> _What the task asks_
What is needed is a word-for-word copy of every record below, minus the pictures.

---------------

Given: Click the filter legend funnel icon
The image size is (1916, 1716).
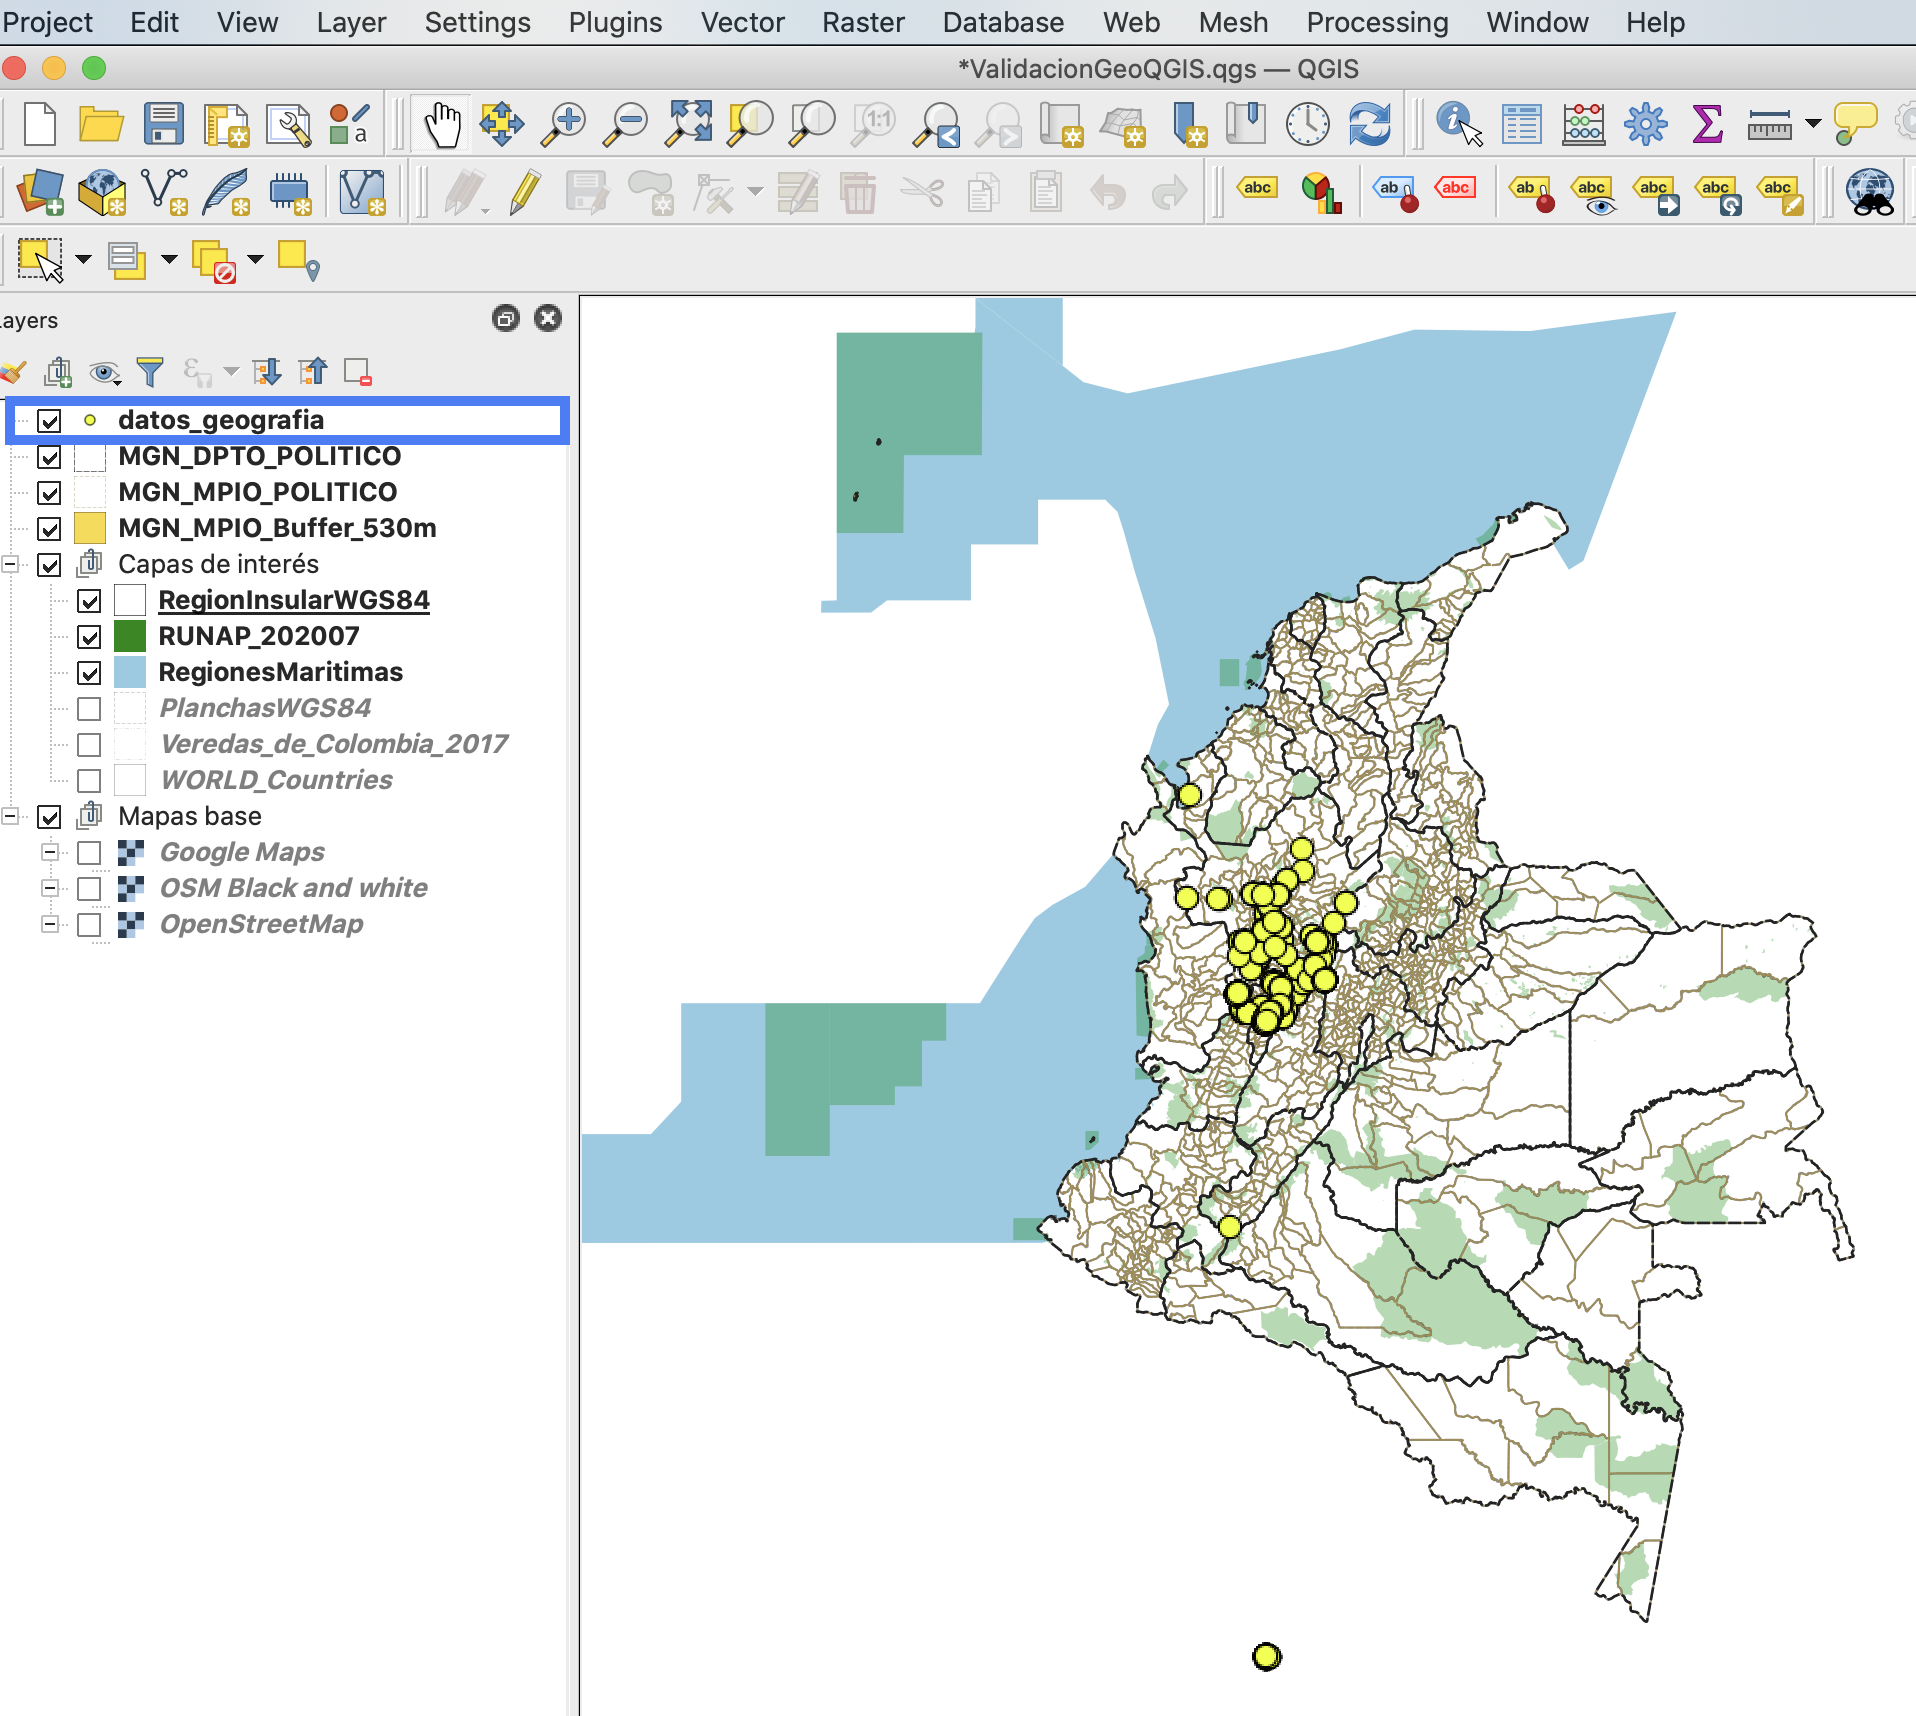Looking at the screenshot, I should pos(150,372).
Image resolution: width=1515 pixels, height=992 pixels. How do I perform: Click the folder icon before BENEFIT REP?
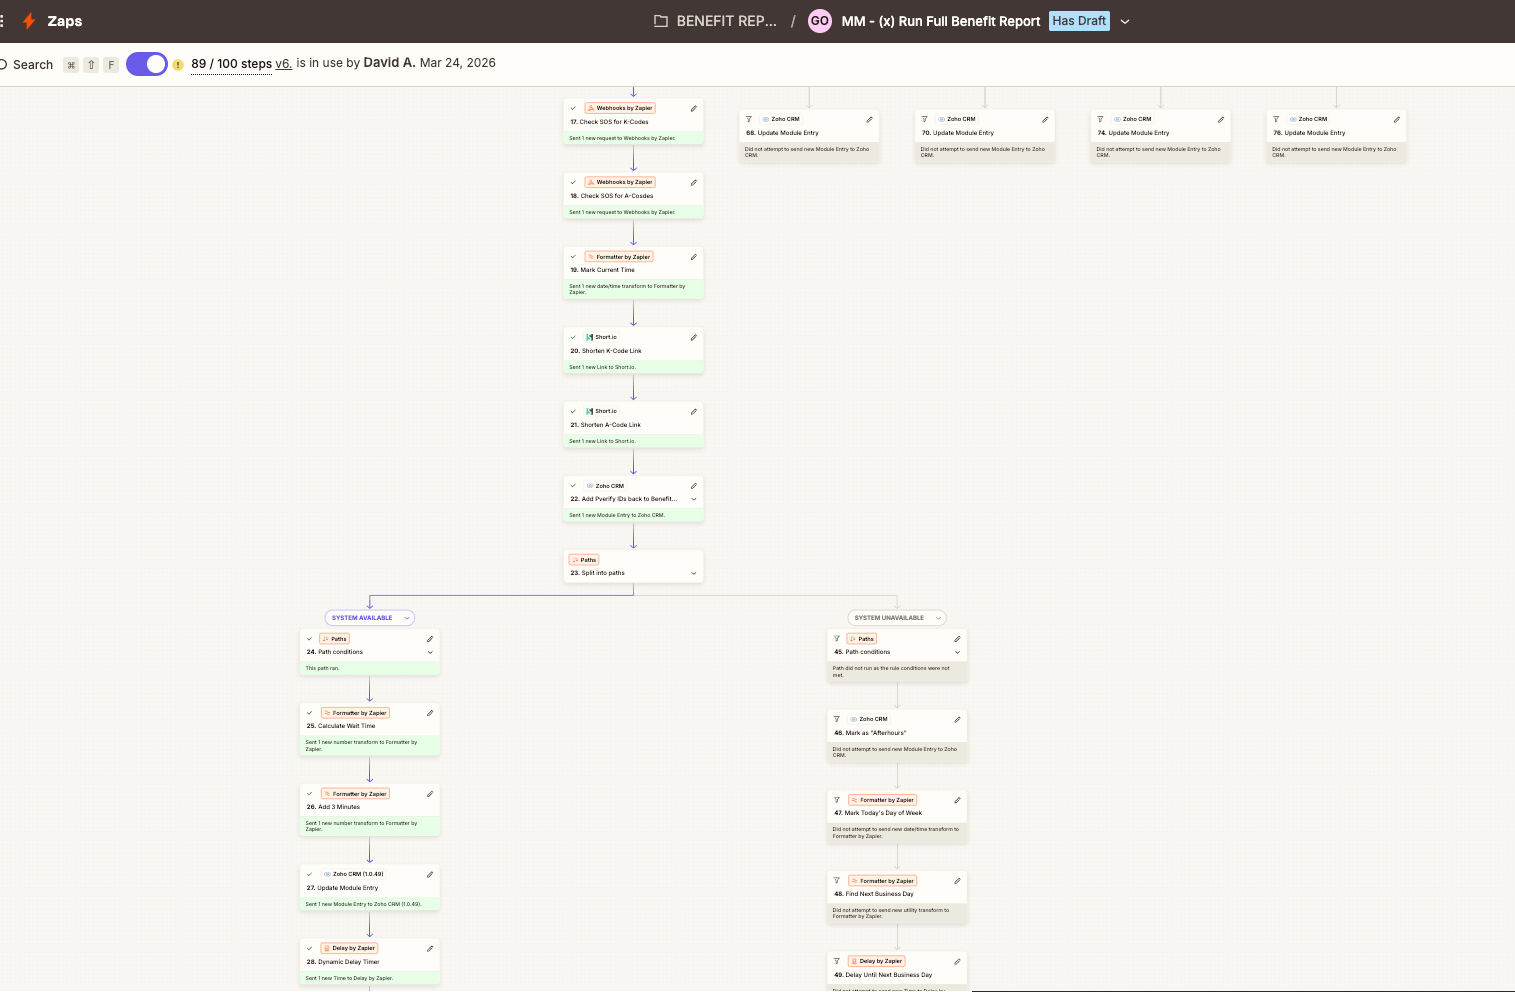coord(660,21)
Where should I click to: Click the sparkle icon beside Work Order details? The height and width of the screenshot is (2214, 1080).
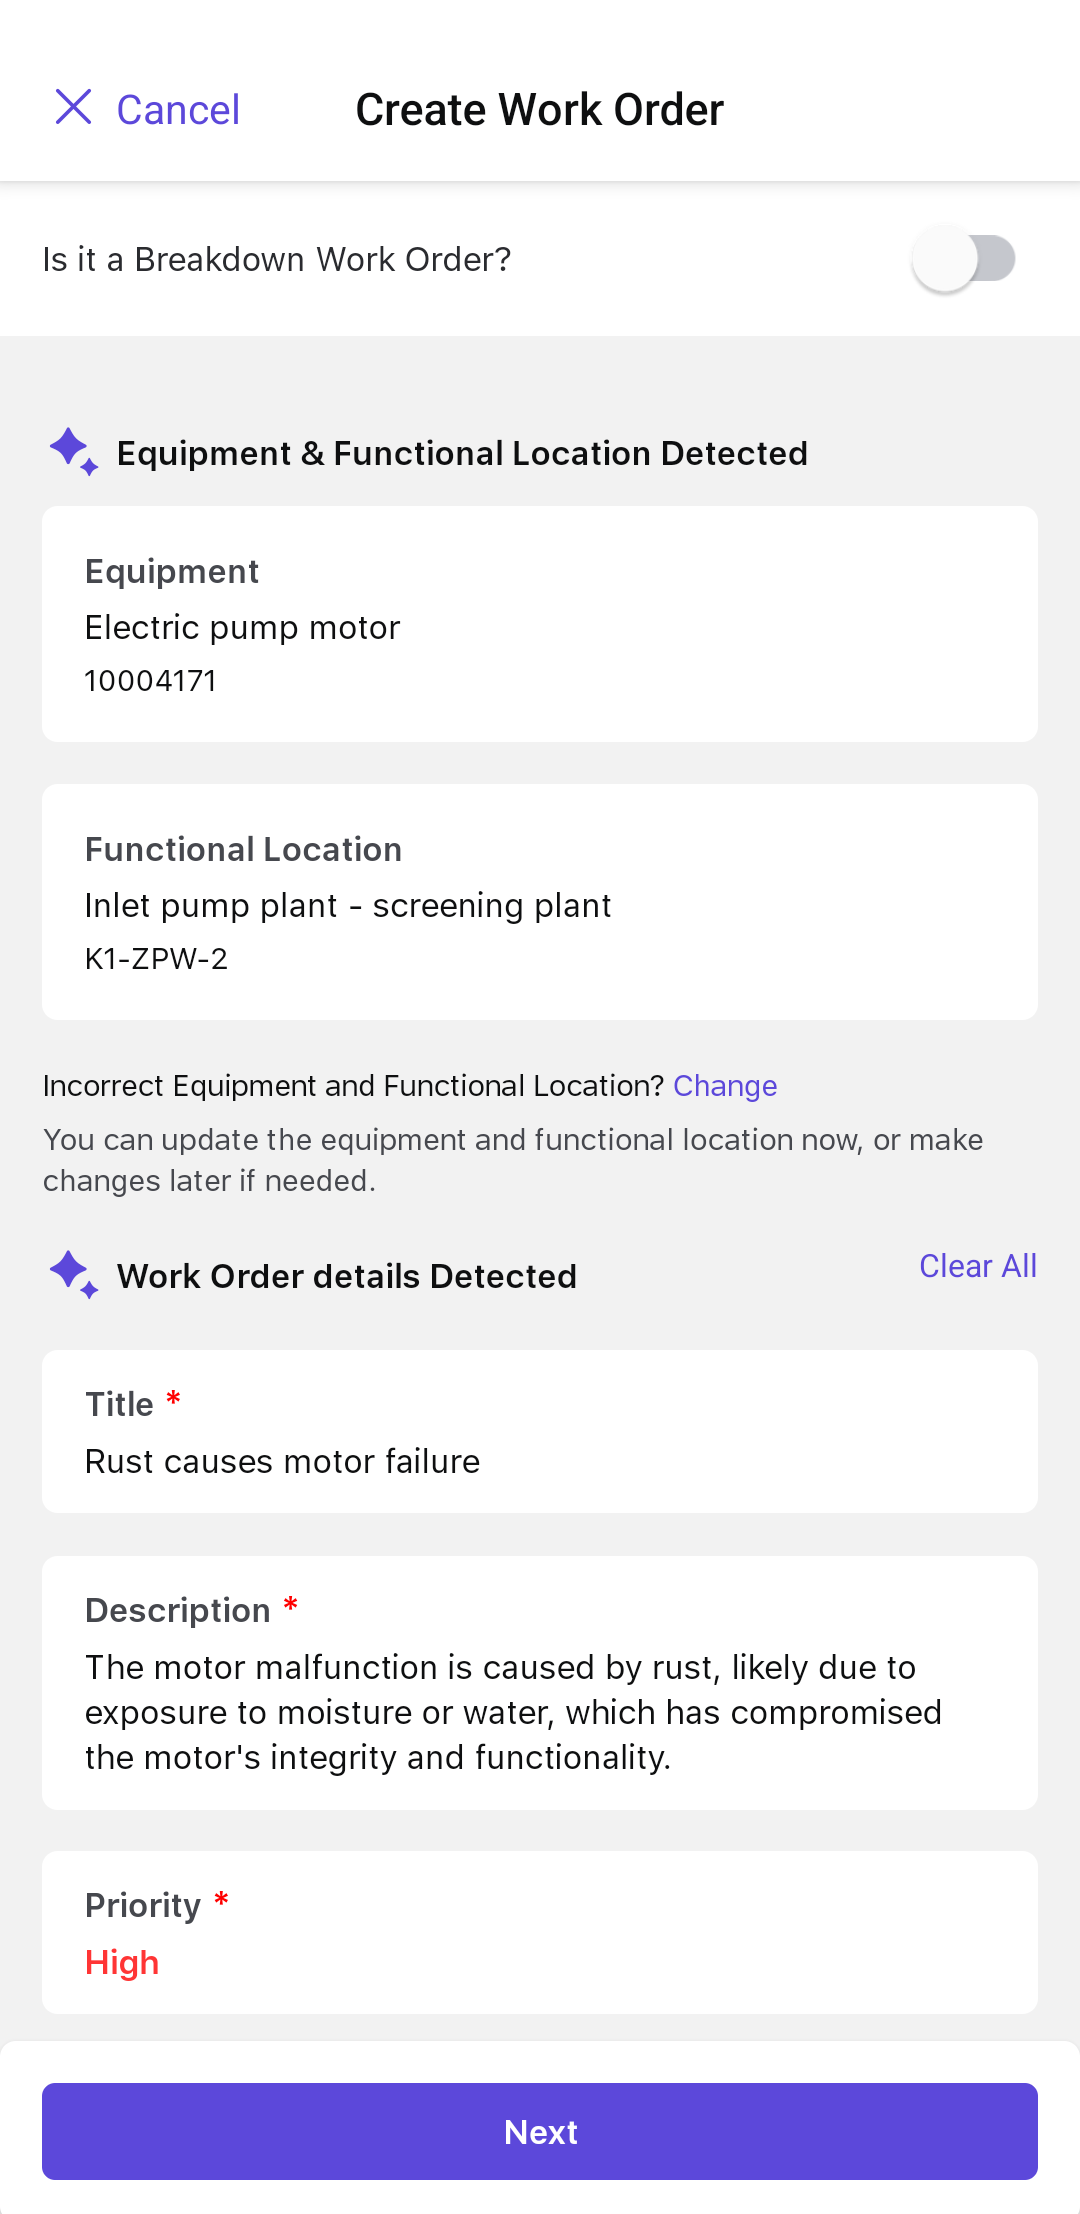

---------------

> _Answer to the problem_
Given: Click the filter legend funnel icon
The image size is (1916, 1716).
Looking at the screenshot, I should pos(150,372).
Image resolution: width=1515 pixels, height=992 pixels. How do I perform: Click the folder icon before BENEFIT REP?
coord(660,21)
Where should I click to: Click the sparkle icon beside Work Order details? The height and width of the screenshot is (2214, 1080).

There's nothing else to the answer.